TEXT PROVIDED:
↓↓↓

# Project of Chinese Provincial Official Appointment
Dec 13, 2023 Yuqi Cheng

* Use BeautifulSoup (messy code error?) /**Playwright** to scrape data from multi web pages, save into csv.
* Use regex to **extract geography info** (or maybe other NLP tools) and then **explode** into multiple rows.
* Use **googletrans** (ReadTimeout error?) to translate the titles from Chinese to English.
* Use tqdm to generate **progress bar**.
* Use pandas to group by provinces, and generate html for each province.
* Decide the key value for mapping.
* Merge the propeties dataframe with the shape file, and save into json.
* Modify the html template to color by ratings.
* And then dive into infinite debugging for **potential improvement**!

## Scraping
data from: http://district.ce.cn/zt/rwk/rw/sbj/

In [3]:
url = 'http://district.ce.cn/zt/rwk/rw/sbj/'
url_list = [url]
for i in range(33):
    url_list.append(url + f'index_{i+1}.shtml')

In [26]:
from bs4 import BeautifulSoup
import requests
import re
import pandas as pd
import time

In [34]:
from playwright.async_api import async_playwright
playwright = await async_playwright().start()
browser = await playwright.chromium.launch(headless=False)
page = await browser.new_page()

**What I got when using BeautifulSoup:**

"Some characters could not be decoded, and where replaced with REPLACEMENT CHARACTER"

See in debug.ipynb

In [35]:
list = []
for urls in url_list:
    # page = requests.get(urls)
    # doc_soup = BeautifulSoup(page.content, "html.parser")
    await page.goto(urls)
    html = await page.content()
    doc_soup = BeautifulSoup(html)
    for item in doc_soup.find_all(class_='f1'):
        dic = {}
        dic['title'] = item.a.text
        dic['link'] = "http://district.ce.cn/" + item.a['href'].replace('../', '')

↑↑↑

DATASET CONTENT:
↓↓↓

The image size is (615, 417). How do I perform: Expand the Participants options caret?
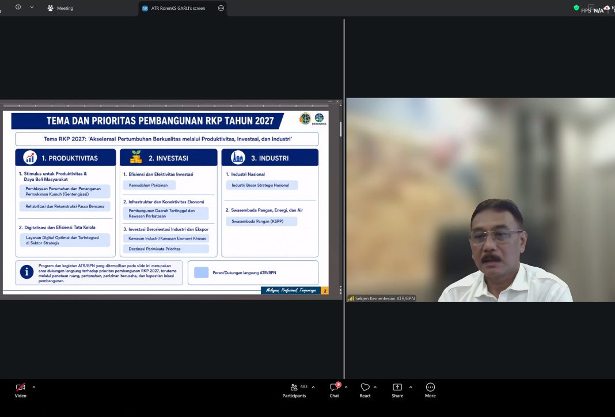coord(313,387)
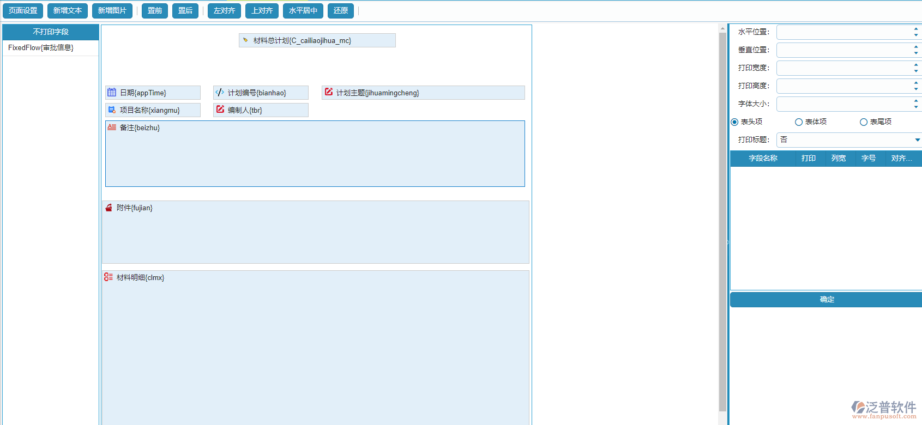This screenshot has height=425, width=922.
Task: Click the 不打印字段 panel header
Action: [51, 32]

↑↑↑

WHAT THE TASK REQUIRES: In the project notes on Chinese provincial official appointments, which library translates the titles from Chinese to English?

RESULT: googletrans